» REQUIRED WORK:
Continue the text about the PNE agricultural competition winners, picking up after its last sentence.

» TEXT BLOCK:
⁂

Last week when I wrote about the Agricultural Producers Competitions at the PNE I didn't have a complete list of winners-but now I do.
So, in no particular order, here are the winners of each of the competition's divisions beginning with "best berry jam." And the winner is- Karin Brauch for her raspberry jam. Brauch also took two second-place awards. Diane Kristoff's four berry jam won in the "low sugar" category while her cranberry/orange combination took first place for best "other fruit." Kristoff's cranberry/ orange mixture was also named Overall Champion Jam. Stephanie Rose took first place in the "stone fruit jam" category for her tequila, plum and mango recipe.
When it came to the artisan cheese categories, Farmhouse Natural Cheeses won in the hard cheese, fresh cheese and blue cheese categories. That same blue cheese was also named overall champion artisan cheese. Milner Valley Cheese Ltd. Placed first in the soft ripened cheese division.

⁂

[Lines of data]
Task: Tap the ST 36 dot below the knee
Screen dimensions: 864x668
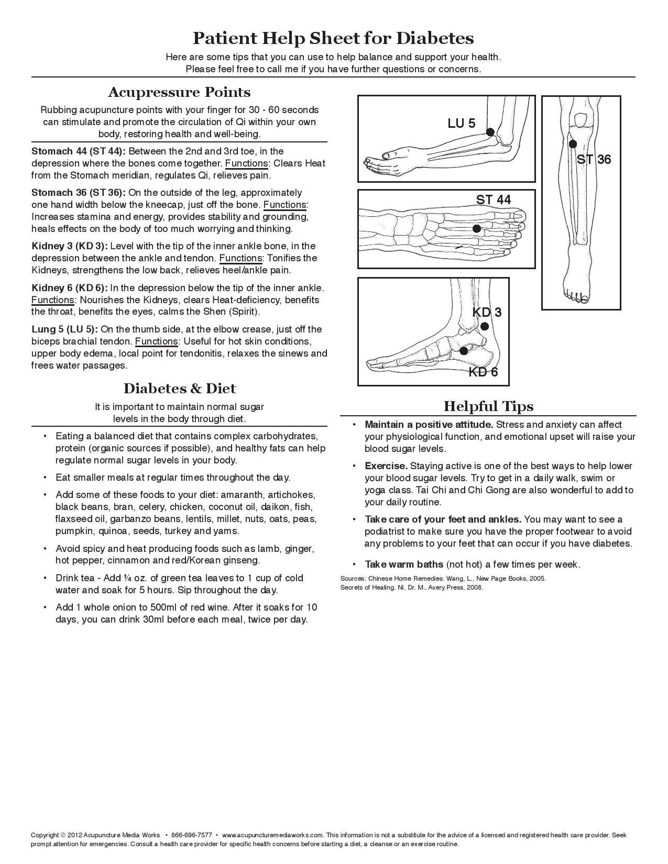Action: pyautogui.click(x=573, y=143)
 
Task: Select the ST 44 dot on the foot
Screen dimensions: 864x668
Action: pyautogui.click(x=476, y=228)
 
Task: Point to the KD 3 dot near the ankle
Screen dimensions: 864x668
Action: pyautogui.click(x=485, y=326)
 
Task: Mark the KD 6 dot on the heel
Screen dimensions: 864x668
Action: pyautogui.click(x=464, y=351)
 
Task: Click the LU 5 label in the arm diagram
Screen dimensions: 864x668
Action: pyautogui.click(x=461, y=123)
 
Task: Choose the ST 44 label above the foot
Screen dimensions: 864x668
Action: pyautogui.click(x=493, y=200)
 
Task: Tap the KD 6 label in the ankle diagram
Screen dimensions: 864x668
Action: pyautogui.click(x=483, y=372)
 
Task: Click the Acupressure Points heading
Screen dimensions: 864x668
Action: pyautogui.click(x=179, y=92)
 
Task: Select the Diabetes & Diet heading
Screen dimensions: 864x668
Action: pyautogui.click(x=179, y=389)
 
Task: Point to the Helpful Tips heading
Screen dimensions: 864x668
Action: pyautogui.click(x=488, y=406)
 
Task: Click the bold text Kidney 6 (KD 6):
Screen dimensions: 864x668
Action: pyautogui.click(x=70, y=288)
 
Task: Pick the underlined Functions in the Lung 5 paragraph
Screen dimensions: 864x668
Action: pyautogui.click(x=156, y=341)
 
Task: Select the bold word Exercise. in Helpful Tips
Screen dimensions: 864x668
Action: pyautogui.click(x=386, y=466)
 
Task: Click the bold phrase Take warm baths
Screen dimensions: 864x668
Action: pyautogui.click(x=404, y=564)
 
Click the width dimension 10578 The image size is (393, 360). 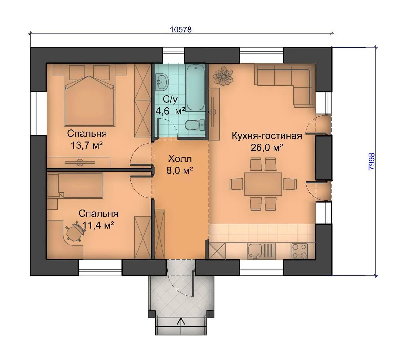click(x=181, y=30)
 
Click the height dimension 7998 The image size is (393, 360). click(x=372, y=161)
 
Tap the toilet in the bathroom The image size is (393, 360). click(x=195, y=124)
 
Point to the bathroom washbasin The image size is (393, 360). click(x=162, y=82)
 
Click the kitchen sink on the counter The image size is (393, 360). click(x=255, y=251)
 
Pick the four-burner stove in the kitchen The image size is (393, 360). click(x=299, y=251)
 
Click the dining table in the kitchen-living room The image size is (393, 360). click(x=263, y=184)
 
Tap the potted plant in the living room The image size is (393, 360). click(x=222, y=75)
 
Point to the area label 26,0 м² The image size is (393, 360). click(x=267, y=148)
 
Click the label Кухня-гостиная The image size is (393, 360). click(x=267, y=136)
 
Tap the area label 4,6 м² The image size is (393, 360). click(x=170, y=111)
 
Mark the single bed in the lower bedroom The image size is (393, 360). click(x=75, y=186)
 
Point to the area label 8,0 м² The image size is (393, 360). click(x=180, y=171)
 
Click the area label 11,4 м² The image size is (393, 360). click(x=98, y=226)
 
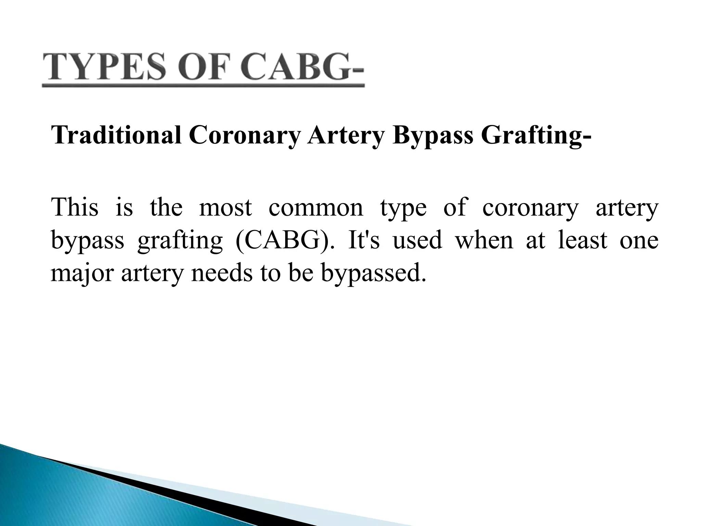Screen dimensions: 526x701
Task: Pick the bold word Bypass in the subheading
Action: tap(433, 136)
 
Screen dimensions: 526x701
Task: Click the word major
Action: tap(82, 274)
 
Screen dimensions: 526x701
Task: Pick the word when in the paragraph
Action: tap(484, 240)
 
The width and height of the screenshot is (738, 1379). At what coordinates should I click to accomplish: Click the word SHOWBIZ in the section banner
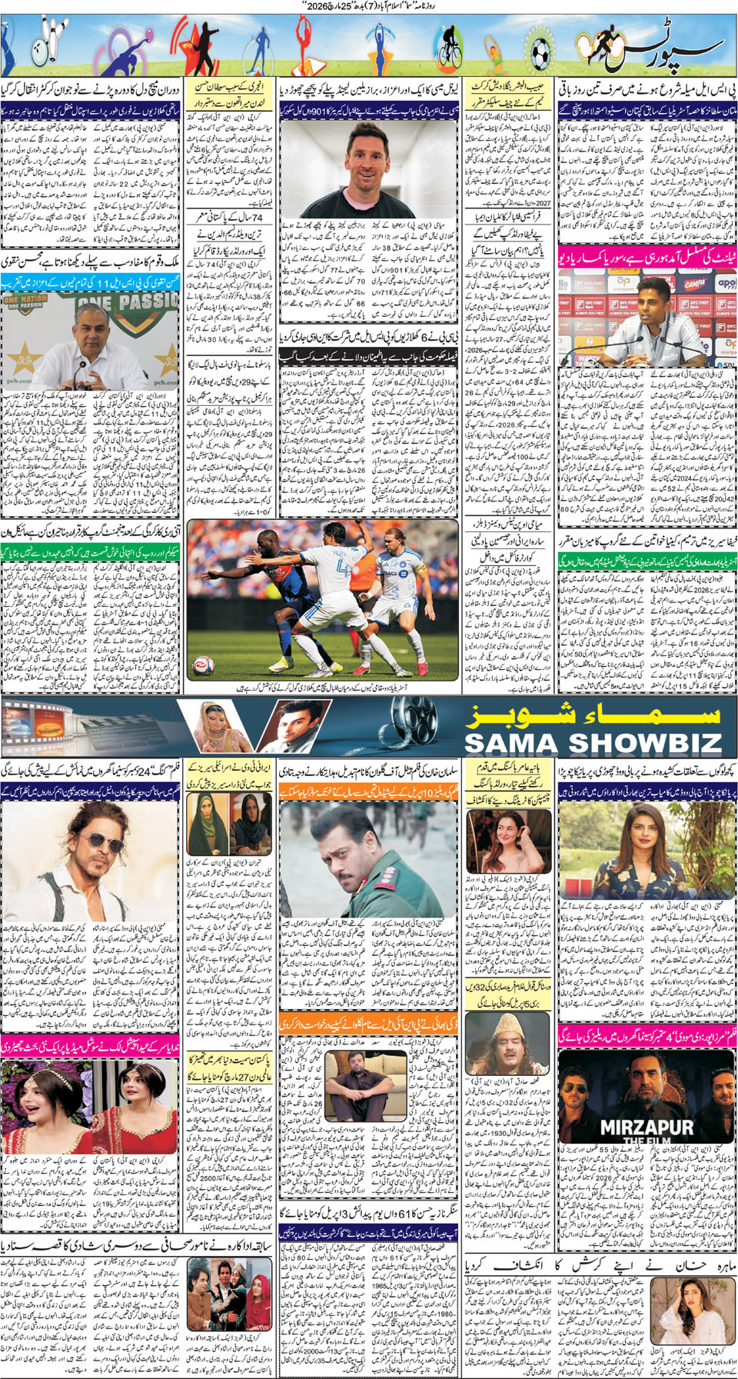[x=643, y=742]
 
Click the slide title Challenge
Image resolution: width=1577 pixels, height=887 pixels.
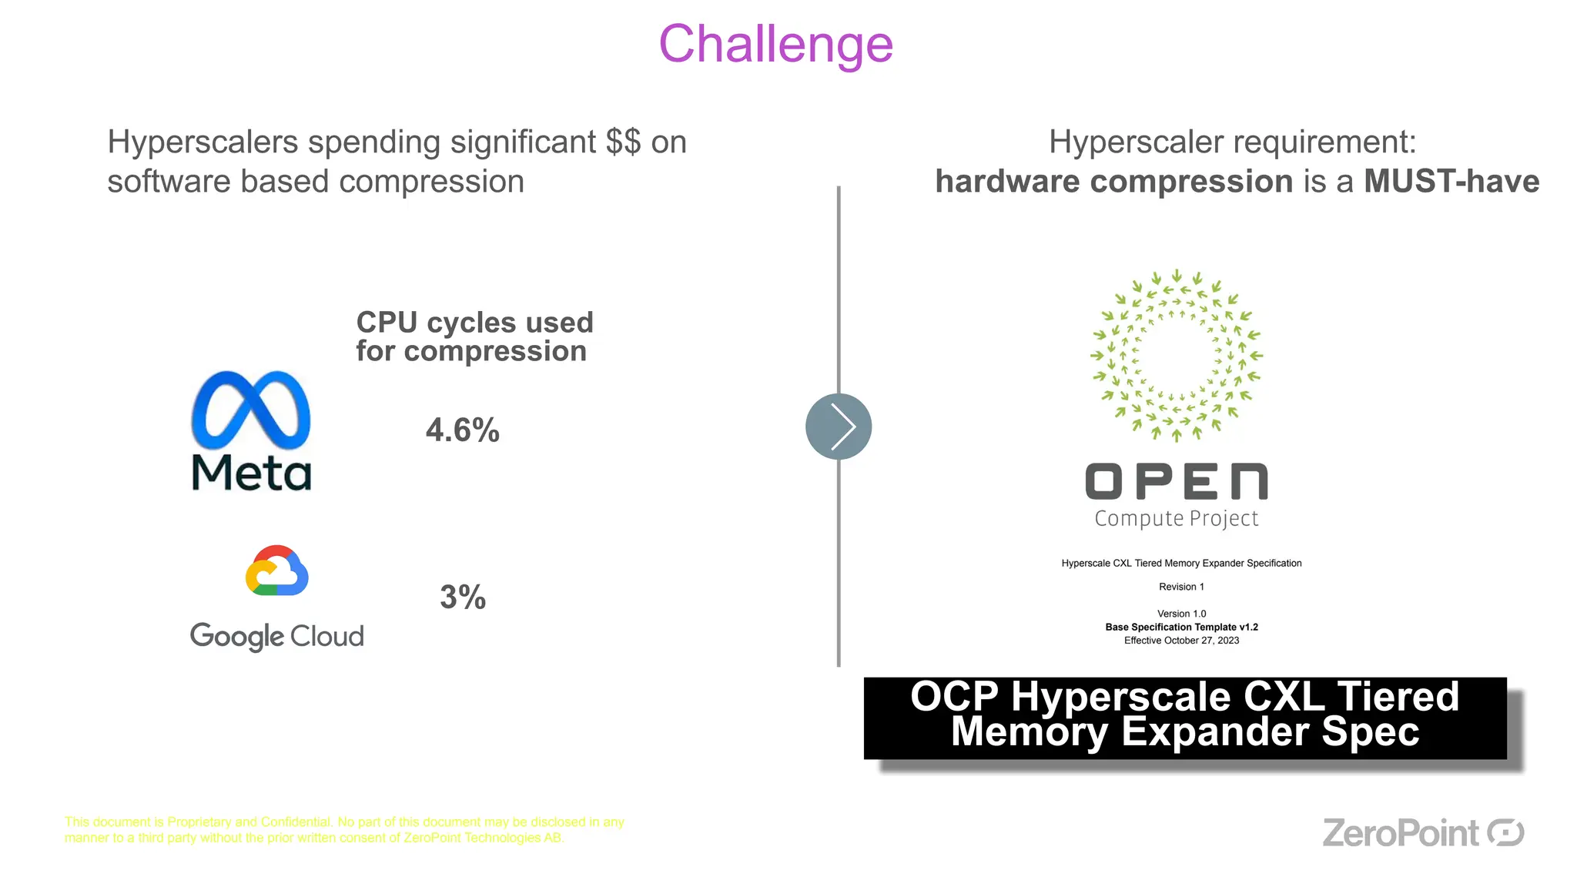pos(775,45)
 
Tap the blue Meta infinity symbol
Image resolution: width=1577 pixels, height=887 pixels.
pos(251,410)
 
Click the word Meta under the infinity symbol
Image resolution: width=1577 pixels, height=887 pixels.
pos(251,472)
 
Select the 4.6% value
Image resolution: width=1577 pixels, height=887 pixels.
pos(463,430)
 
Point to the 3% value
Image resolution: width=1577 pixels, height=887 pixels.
pos(463,597)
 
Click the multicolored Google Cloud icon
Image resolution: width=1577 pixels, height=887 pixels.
pos(277,571)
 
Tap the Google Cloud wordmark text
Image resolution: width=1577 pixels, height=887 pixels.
pos(277,637)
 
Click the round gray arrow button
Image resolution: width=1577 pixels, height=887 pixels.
pos(839,427)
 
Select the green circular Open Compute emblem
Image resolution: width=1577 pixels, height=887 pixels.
pos(1177,355)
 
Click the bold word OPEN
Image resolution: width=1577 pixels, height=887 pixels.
pos(1177,482)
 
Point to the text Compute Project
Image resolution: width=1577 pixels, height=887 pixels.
pos(1177,519)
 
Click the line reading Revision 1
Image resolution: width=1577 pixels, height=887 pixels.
pos(1181,587)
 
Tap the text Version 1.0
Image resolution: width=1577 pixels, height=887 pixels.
pos(1181,614)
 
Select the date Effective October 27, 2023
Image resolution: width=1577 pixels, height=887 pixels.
pos(1181,641)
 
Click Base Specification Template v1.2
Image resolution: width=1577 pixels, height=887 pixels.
pos(1181,628)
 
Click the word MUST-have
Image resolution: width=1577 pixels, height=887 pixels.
pos(1451,182)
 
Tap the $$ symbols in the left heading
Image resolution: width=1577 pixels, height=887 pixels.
pos(623,142)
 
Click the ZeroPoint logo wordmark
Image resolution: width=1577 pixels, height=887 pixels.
pos(1400,833)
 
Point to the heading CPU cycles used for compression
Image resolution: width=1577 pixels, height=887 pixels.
pos(474,336)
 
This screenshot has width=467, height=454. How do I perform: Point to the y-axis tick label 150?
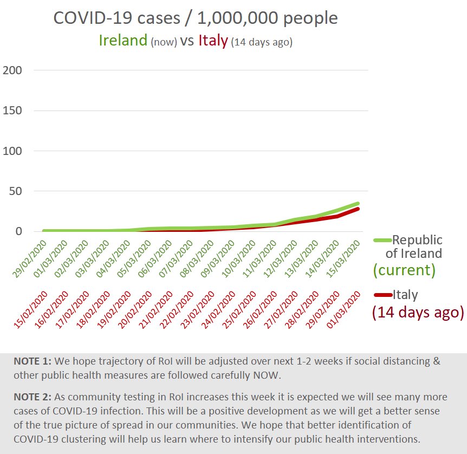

⁂

» RESULT:
Finally, John Johnson won for best dill pickles, while Roberta LaQuaglia, operations manager for Vancouver Farmers Markets, placed first for her pickled beets, which also garnered her the honour of overall champion in the pickle category.
The winners were determined two weeks ago at the Main Street Farmers Market by judges including Darlene Tanaka, Jackie Ellis, Tara McDonald and chef Andrea Carlson.
Vision Vancouver city councillor Tim Stevenson wants staff to explore the possibility of expanding civic status to at least three groups for their annual festivals and parades.
To date, the only Vancouver events with civic status include Remembrance Day, the Celebration of Light fireworks festival and the Grey Cup parade. By granting civic status, the city is committed to paying for services such as policing, parking, permits and sanitation. Stevenson would like to see those same services offered to organizers of the Vaisakhi, Chinese New Year and Vancouver Pride festivals and parades.
Stevenson told me Monday morning that providing those services for the Celebration of Light cost the city about $700,000 annually. Stevenson added when you consider that recent Pride Week festivities brought in an estimated $30 million in tourism revenue, it's a fair trade off. Organizers estimate more than 650,000 spectators lined the Pride Parade route this summer.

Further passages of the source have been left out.